Listing for locating described items

++++++++++

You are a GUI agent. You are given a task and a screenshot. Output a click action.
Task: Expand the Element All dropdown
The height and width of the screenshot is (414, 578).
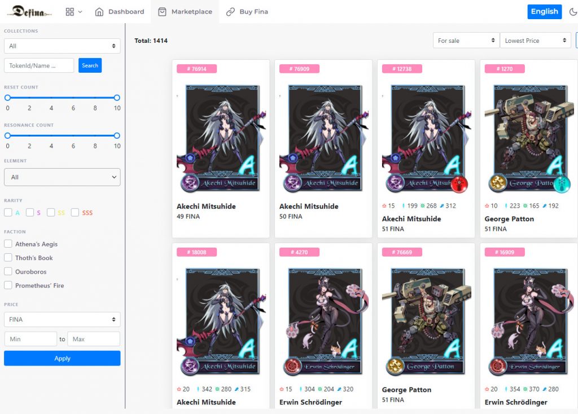(62, 177)
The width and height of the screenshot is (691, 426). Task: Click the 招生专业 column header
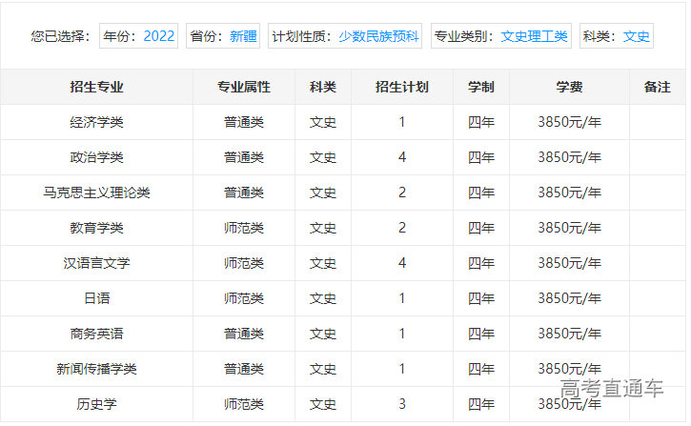(x=96, y=87)
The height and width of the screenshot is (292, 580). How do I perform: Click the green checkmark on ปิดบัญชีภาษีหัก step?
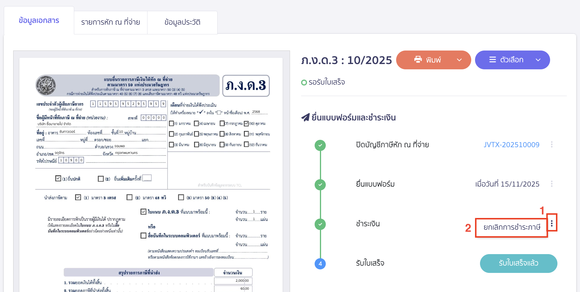(320, 145)
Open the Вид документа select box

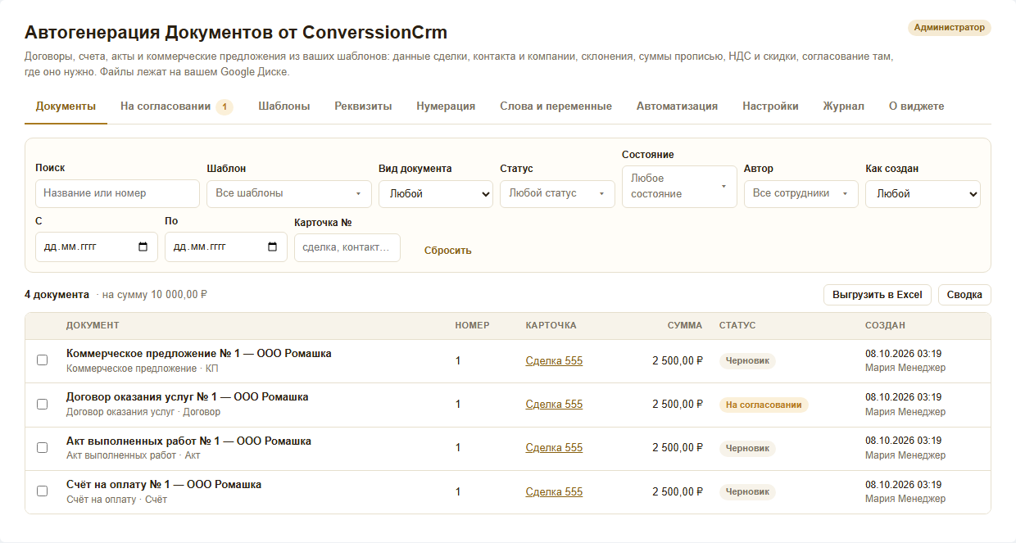pos(436,194)
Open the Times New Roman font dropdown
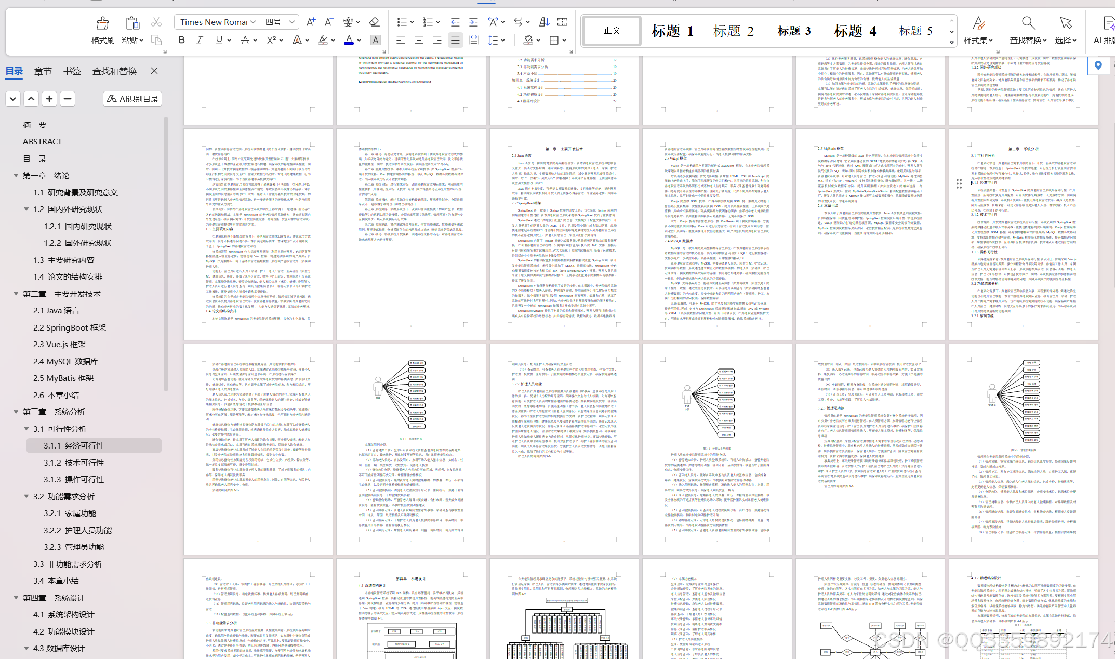This screenshot has height=659, width=1115. tap(253, 22)

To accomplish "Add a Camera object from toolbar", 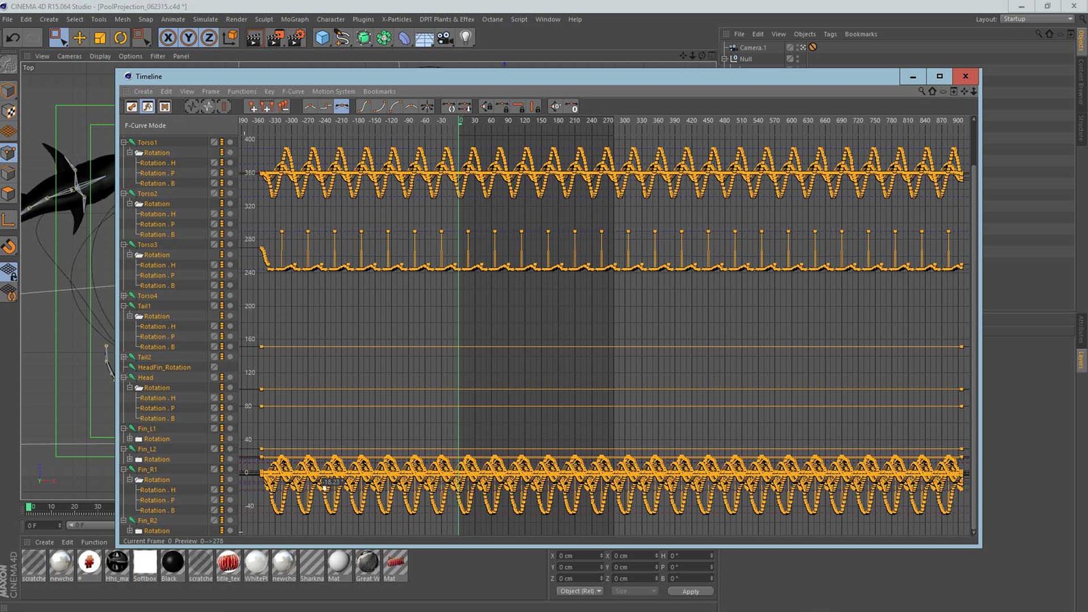I will click(445, 38).
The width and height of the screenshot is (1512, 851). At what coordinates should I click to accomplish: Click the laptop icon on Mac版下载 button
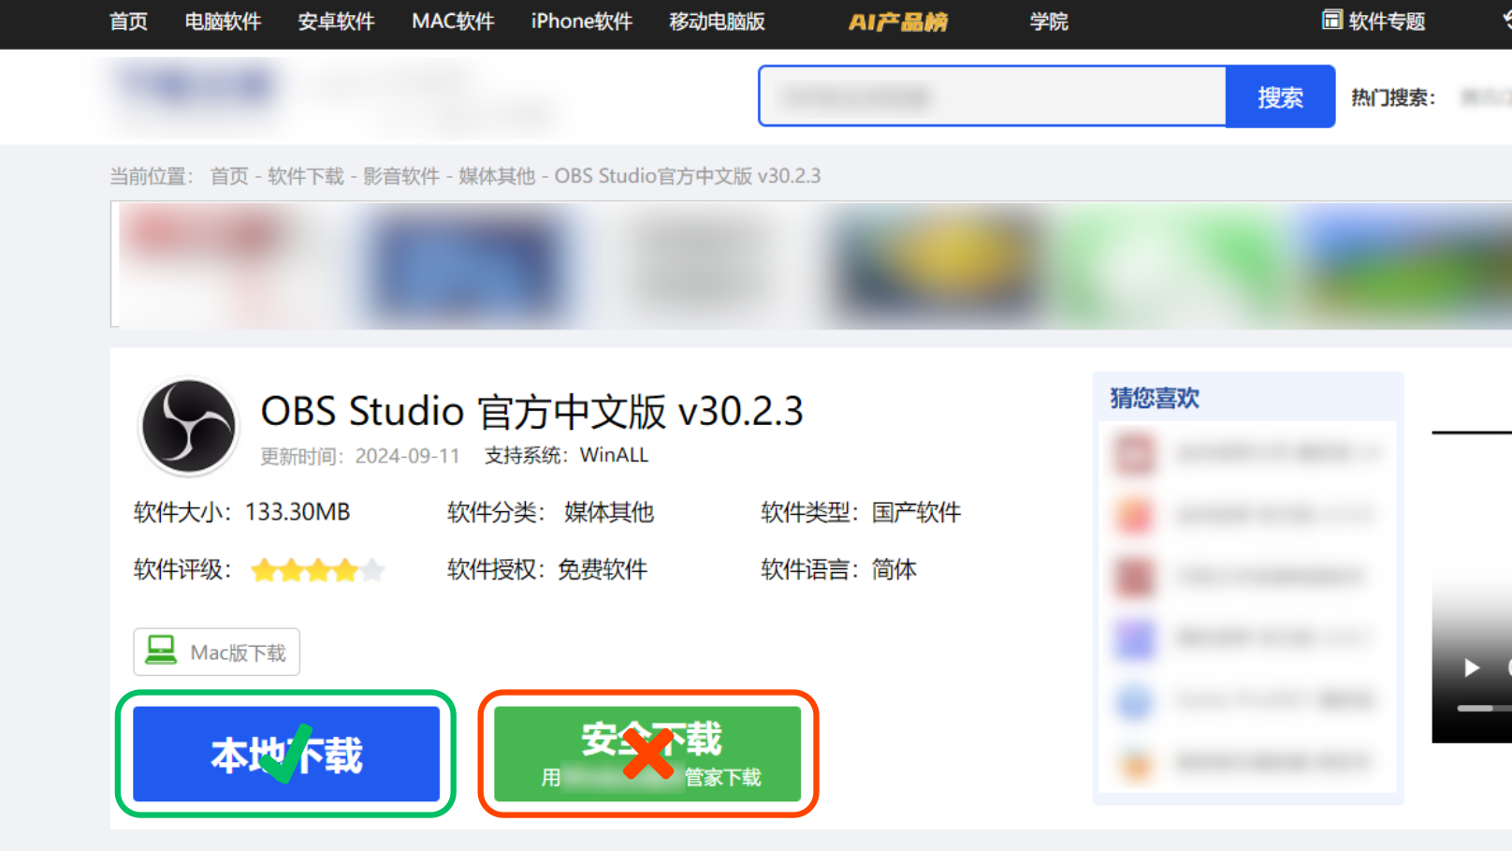[162, 651]
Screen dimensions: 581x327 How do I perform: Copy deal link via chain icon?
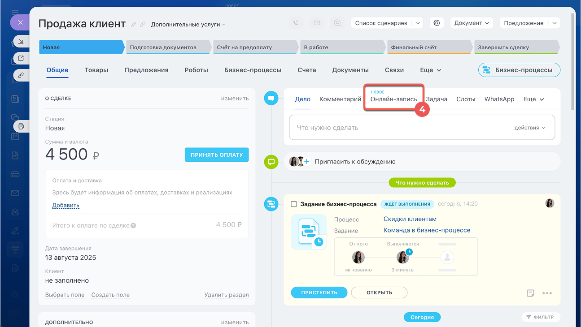(143, 24)
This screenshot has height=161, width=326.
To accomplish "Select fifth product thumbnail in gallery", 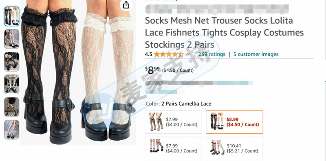I will (x=12, y=107).
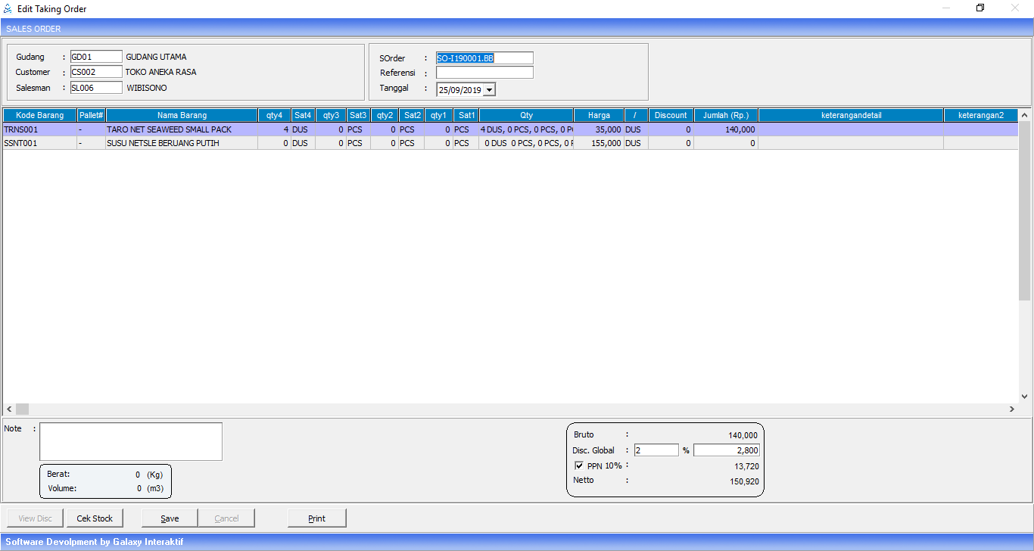This screenshot has height=551, width=1034.
Task: Toggle the PPN 10% checkbox
Action: pos(579,465)
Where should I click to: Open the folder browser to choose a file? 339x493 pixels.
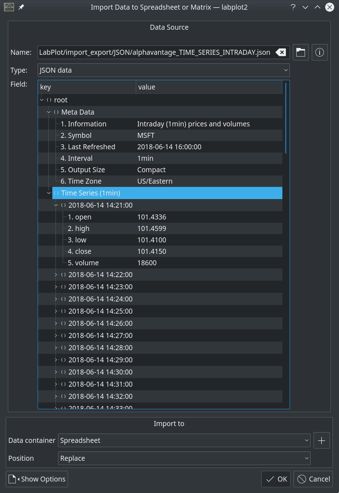click(x=300, y=52)
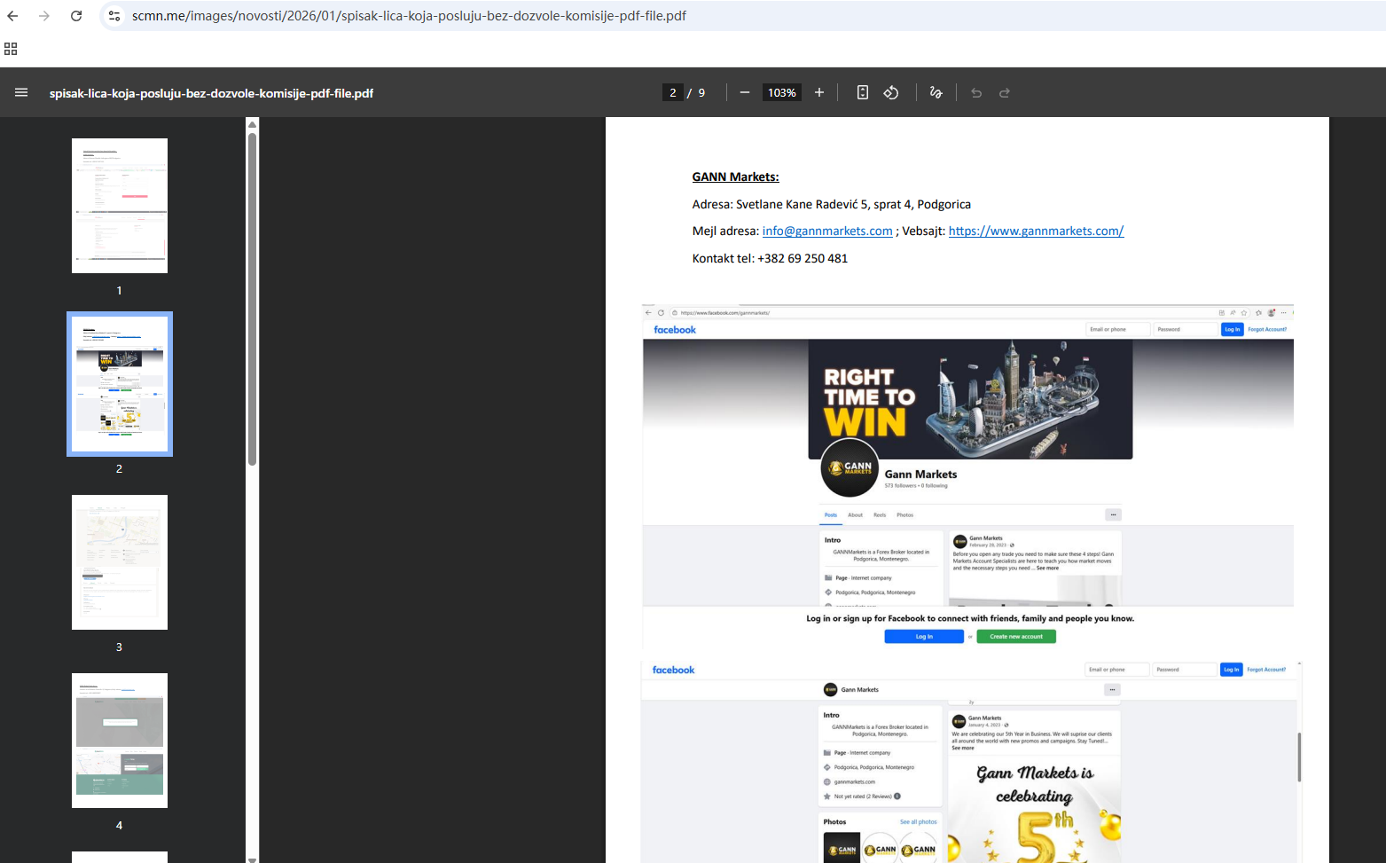The image size is (1386, 863).
Task: Go back using browser back arrow
Action: pos(12,16)
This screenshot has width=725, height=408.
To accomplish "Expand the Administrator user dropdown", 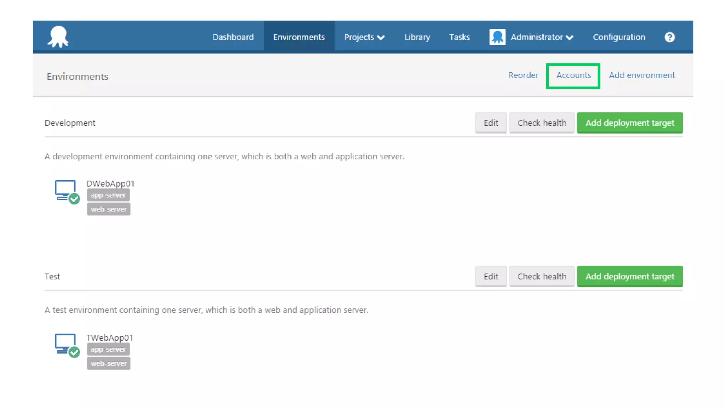I will (542, 37).
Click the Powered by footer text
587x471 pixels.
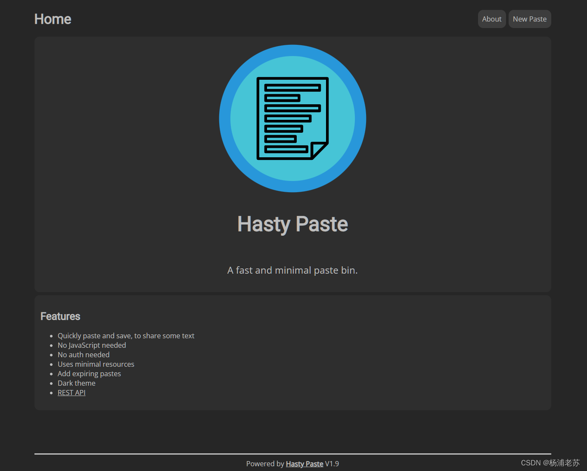[x=265, y=463]
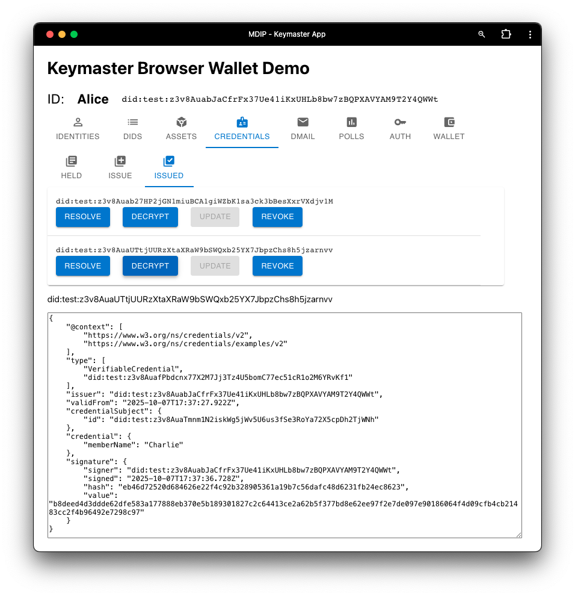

++++++++++

TASK BRIEF:
Revise the listing from its beginning through the line containing "pos(436,194)", replacing "dropdown" with "drop-down menu" and changing nothing else. Leave the pictures out of your answer.

EXERCISE RESULT:
You are a GUI agent. You are given a task and a screenshot. Output a click action.
Task: Expand the Element All drop-down menu
The height and width of the screenshot is (414, 578).
(62, 177)
The width and height of the screenshot is (691, 426). Task: Click the 招生专业 column header
(x=96, y=87)
The height and width of the screenshot is (292, 580). How do I perform: Click the green checkmark on ปิดบัญชีภาษีหัก step?
(320, 145)
Open the Вид документа select box

pos(436,194)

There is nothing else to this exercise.